NS, Nazilerin kurduğu toplama kamplarına kuruma ait trenlerle taşınan Yahudi, Roman ve Sintiler ile yakınlarına ödenmesi amacıyla "on milyonlarca euroluk" bütçe ayırdı.
Emsal teşkil eden dava, ailesini Auschwitz Kampı'nda kaybeden Amsterdamlı fizyoterapist Salo Muller tarafından açıldı.
Vandaag werd bekend dat de NS schadevergoedingen gaat uitkeren vanwege zijn rol bij de Holocaust. @harmbotje en @cohenmischa spraken Salo Muller, initatiefnemer en zelf Holocaustoverlevende, over zijn strijd met de NS. ‘Het moet wel een punishment zijn.’ https://t.co/RG14wSd6M0
— Vrij Nederland (@vrij_nederland) June 26, 2019
BBC'nin haberine göre, Eski Amsterdam Belediye Başkanı Job Cohen başkanlığındaki soruşturma komitesi, NS'in isteği üzerine, ödenecek tazminat tutarını belirledi.
Hollanda Demiryolları tarafından Nazi toplama kamplarına nakledilen yaklaşık 500 Yahudi, Roman ve Sinti hala hayatta.
NS Başkanı Roger van Boxtel'in yaptığı açıklamaya göre, hayattaki kişilere 15 bin euro ödenecek.
Soykırım mağdurlarının hayatta kalan dul eşlerine 7 bin 500'er euro, çocukların ise, 5 bin ile 7 bin 500'er euro arasında tazminat verilecek.

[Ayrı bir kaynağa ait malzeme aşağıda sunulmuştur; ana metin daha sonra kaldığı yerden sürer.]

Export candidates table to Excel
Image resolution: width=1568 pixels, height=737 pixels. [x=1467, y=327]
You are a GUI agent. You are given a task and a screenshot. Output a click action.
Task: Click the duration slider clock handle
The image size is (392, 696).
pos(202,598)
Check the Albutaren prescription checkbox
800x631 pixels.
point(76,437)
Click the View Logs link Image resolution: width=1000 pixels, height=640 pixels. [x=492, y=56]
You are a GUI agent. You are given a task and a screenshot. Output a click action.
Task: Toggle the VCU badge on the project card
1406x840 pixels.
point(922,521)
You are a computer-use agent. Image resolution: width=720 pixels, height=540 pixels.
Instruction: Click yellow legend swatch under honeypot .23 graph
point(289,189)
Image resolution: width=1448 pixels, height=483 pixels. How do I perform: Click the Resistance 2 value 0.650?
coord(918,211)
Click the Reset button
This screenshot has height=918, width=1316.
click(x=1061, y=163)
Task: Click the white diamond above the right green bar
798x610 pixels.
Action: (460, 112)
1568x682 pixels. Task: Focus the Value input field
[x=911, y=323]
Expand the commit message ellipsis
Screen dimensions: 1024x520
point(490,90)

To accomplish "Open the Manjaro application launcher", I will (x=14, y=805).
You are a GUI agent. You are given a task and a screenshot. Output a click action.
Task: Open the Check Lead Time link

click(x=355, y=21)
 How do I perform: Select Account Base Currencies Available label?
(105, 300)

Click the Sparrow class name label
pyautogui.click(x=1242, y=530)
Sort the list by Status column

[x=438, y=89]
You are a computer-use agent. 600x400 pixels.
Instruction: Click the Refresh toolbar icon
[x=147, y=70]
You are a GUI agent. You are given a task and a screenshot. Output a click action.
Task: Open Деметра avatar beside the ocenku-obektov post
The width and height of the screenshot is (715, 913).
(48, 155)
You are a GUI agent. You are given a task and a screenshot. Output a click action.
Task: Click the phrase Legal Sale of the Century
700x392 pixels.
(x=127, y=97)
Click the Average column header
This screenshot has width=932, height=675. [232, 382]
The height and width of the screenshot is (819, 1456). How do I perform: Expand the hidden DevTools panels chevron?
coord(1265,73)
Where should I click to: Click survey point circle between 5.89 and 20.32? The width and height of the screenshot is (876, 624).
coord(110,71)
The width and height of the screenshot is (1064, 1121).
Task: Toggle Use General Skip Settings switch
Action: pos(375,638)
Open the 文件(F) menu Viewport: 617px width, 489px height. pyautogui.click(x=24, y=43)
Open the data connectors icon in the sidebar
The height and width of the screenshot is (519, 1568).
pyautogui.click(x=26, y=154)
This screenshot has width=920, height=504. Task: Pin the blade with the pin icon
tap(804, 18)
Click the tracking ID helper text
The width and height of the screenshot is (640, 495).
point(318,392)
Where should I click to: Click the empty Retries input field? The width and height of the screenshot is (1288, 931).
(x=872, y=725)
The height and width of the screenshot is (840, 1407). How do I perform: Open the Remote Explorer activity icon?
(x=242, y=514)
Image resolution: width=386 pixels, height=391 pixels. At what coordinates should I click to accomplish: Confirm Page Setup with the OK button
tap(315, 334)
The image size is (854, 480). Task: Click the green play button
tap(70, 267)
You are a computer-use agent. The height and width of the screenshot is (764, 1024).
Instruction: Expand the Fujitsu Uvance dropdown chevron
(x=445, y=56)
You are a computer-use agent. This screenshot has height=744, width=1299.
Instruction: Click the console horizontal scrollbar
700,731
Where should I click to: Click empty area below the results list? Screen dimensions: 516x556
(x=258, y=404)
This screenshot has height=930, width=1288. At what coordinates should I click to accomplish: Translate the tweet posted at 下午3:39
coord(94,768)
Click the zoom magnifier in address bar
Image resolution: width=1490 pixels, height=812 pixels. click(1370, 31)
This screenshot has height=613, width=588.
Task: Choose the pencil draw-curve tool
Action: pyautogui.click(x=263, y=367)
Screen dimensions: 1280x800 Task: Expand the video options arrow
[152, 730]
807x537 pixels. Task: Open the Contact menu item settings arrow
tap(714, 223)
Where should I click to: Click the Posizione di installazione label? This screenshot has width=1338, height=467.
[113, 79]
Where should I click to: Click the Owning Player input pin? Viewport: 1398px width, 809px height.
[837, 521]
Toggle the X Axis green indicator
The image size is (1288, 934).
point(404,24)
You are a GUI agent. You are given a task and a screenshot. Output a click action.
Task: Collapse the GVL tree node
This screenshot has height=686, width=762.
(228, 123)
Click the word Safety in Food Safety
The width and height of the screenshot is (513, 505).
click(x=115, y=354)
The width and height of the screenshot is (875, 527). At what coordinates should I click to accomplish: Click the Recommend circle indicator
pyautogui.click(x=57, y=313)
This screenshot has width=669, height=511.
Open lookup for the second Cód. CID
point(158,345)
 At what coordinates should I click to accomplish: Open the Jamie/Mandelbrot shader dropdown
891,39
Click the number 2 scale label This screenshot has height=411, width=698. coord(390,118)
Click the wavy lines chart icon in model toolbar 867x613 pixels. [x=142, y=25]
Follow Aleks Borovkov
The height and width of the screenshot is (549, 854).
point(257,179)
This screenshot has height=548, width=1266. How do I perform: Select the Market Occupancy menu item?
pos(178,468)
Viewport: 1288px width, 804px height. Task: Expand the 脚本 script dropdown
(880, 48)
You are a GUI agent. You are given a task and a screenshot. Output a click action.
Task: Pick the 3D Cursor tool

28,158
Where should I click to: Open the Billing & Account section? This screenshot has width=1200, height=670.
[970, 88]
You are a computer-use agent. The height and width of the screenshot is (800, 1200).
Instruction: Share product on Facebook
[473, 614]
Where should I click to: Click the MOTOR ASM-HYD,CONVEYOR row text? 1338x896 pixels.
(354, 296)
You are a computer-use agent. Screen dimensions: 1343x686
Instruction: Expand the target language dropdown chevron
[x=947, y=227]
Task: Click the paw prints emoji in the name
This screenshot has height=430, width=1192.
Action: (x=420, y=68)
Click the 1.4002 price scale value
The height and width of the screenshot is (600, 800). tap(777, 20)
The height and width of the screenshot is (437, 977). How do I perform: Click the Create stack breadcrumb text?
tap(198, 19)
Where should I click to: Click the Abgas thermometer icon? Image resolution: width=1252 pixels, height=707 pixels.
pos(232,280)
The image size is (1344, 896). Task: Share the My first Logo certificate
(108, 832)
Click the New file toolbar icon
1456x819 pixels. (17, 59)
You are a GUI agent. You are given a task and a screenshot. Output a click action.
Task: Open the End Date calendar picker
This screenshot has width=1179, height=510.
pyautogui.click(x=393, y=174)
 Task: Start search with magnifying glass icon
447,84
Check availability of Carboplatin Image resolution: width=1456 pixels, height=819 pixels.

Tazminat ödenecek kişi sayısının yaklaşık 6 bin civarında olduğu belirtiliyor.
Ayrıca Hollanda Demiryolları'nın savaştaki rolüne ilişkin bağımsız bir soruşturma açılması kararlaştırıldı.
HUKUK MÜCADELESİ NASIL BAŞLADI?
Hollanda'daki yaklaşık 110 bin Yahudi, Roman ve Sinti, trenlerle ülkenin doğusundaki Drenthe bölgesinde bulunan kampa taşındı. Bunlardan sadece 5 bini geri dönebildi.
NS, soykırım mağdurlarının nakliyesinden yaklaşık 2,5 milyon euro kazandı.
Demiryolları, 2005 yılında 2. Dünya Savaşı'ndaki politikası nedeniyle resmen özür dilemiş ancak kurbanlara bireysel tazminat ödemeyi reddetmişti.
Bunun üzerine aile bireyleri, NS tarafından Westerbork'a taşınan ve oradan nakledildikleri Auschwitz'deki gaz odalarında öldürülen Salo Muller, 3 yıl önce hukuk mücadelesi başlattı.
Amsterdam'daki Ajax futbol takımında uzun yıllar fizyoterapist olarak çalışan 83 yaşındaki Muller'in çabaları sonucu NS, kurban ve yakınlarına tazminat ödemeyi kabul etti.
Hollanda Televizyonu'nda yayınlanan Nieuwsuur (Haber Saati) programına konuşan Muller, tazminatın sembolik bir anlamı olduğunu belirterek, "Para ödemek, bir şirkete özür dilemekten daha fazla acı veriyor" dedi.